Le gouvernement béninois a déclaré mercredi que le colonel Pascal Tigri, considéré comme le principal meneur de la tentative de coup d’État déjouée dimanche, a trouvé refuge au Togo. Deux responsables béninois ont indiqué à Reuters que Cotonou exige désormais son extradition immédiate, ce qui pourrait raviver des tensions diplomatiques dans une région déjà fragilisée par une succession de putschs ces dernières années.
Dimanche matin, un groupe de soldats avait brièvement pris le contrôle de la télévision d’État à Cotonou et annoncé la destitution du président Patrice Talon. Mais l’opération a rapidement échoué grâce à l’intervention des forces armées béninoises, appuyées par le Nigeria, qui a fourni une puissance de feu décisive, ainsi que par un soutien logistique et des renseignements fournis par la France.

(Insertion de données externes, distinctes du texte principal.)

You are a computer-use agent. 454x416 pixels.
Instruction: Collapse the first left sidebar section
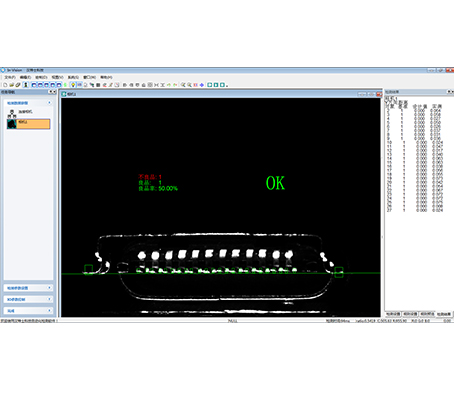[49, 103]
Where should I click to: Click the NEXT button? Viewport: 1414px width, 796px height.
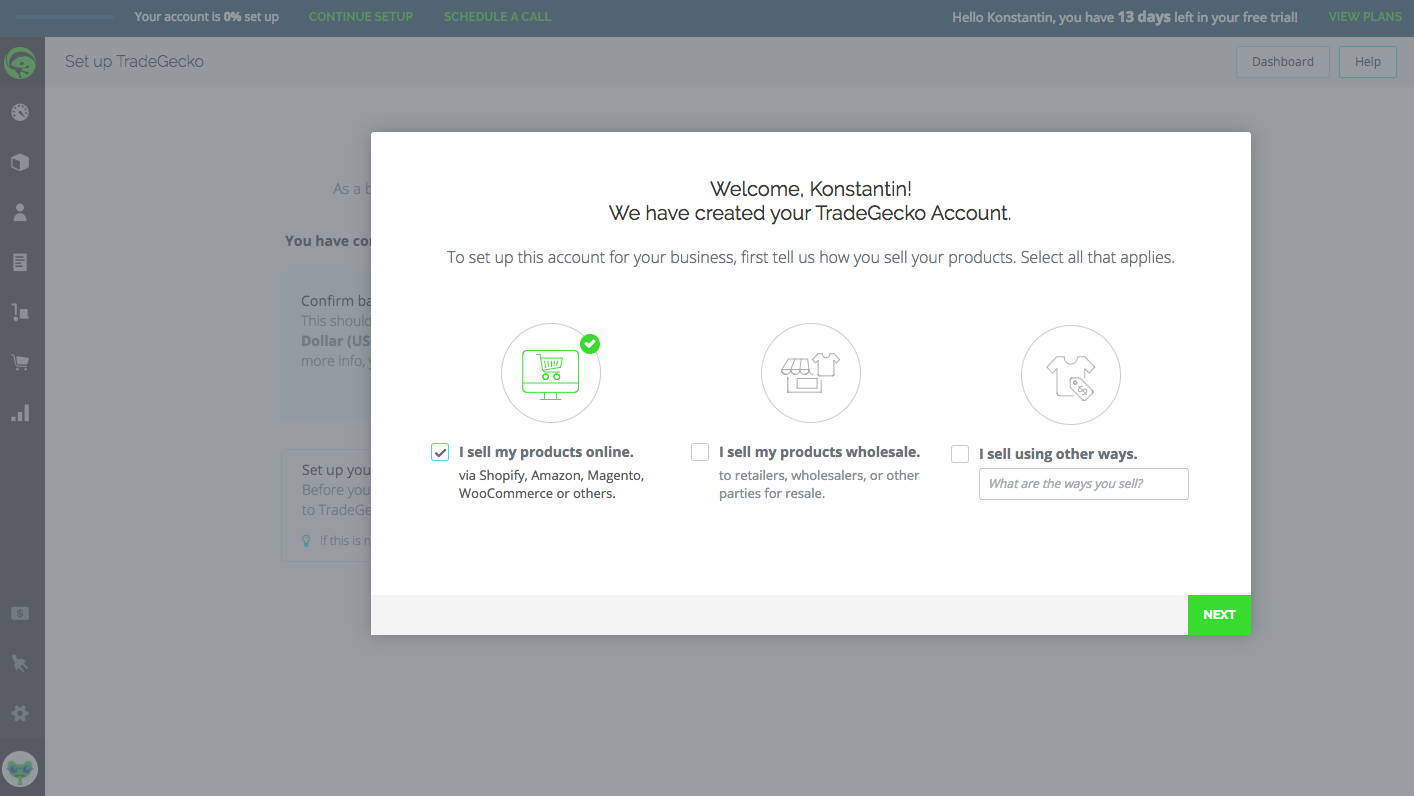(x=1219, y=615)
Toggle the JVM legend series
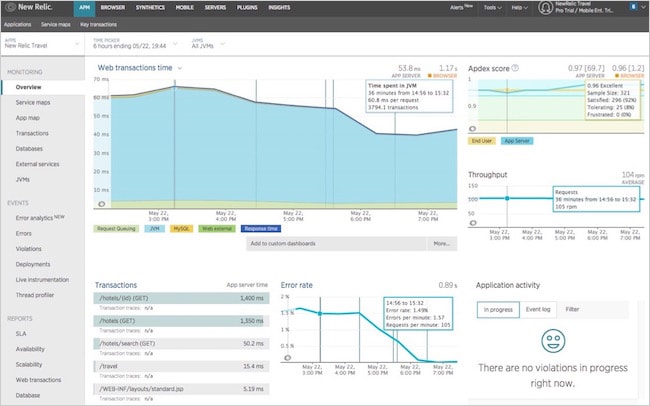Viewport: 650px width, 406px height. [x=155, y=229]
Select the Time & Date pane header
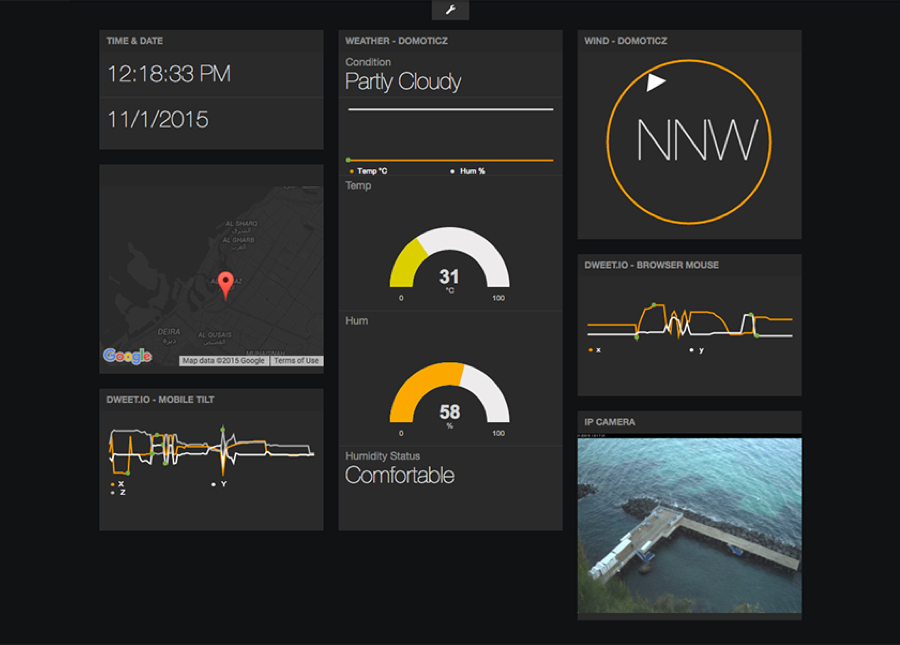This screenshot has height=645, width=900. point(135,41)
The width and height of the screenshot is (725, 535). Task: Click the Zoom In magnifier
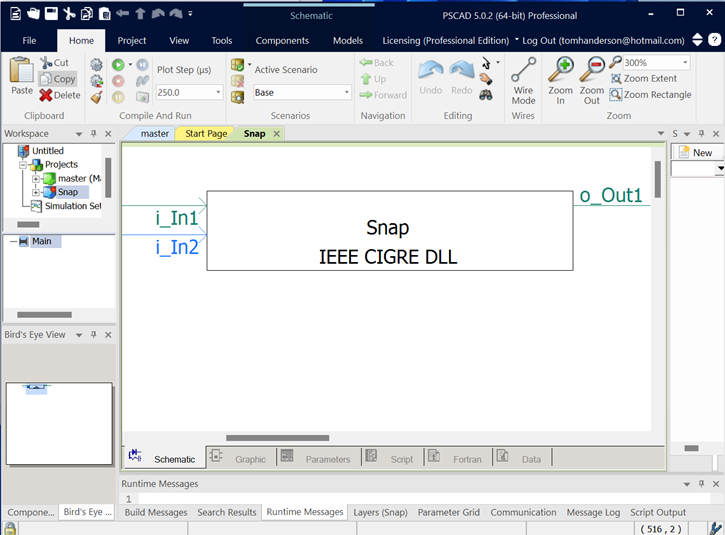tap(560, 81)
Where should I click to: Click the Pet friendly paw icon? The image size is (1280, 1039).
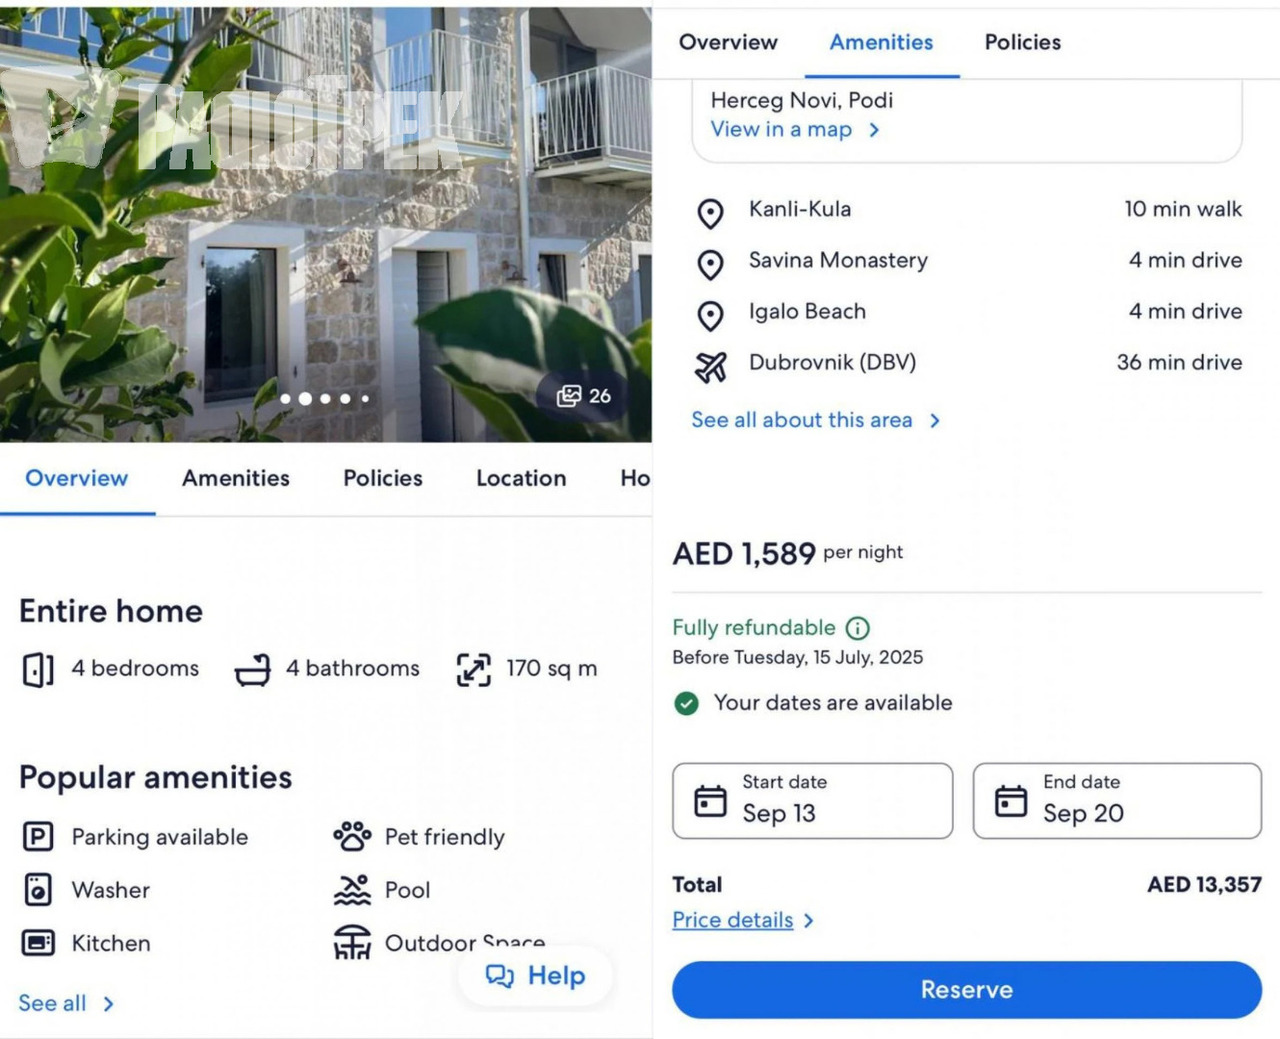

Selon les autorités béninoises, les soldats impliqués ont identifié Pascal Tigri comme l’organisateur de la tentative de prise de pouvoir. Sa fuite vers le Togo place désormais Lomé face à une décision délicate : coopérer avec Cotonou ou risquer de nourrir un différend régional. Dans un contexte ouest-africain marqué par des divergences croissantes au sein des organisations régionales, cette affaire pourrait compliquer encore davantage les relations entre voisins.
Le président Talon a promis que tous les responsables seraient punis avec la plus grande fermeté, réaffirmant sa détermination à préserver la stabilité institutionnelle du pays.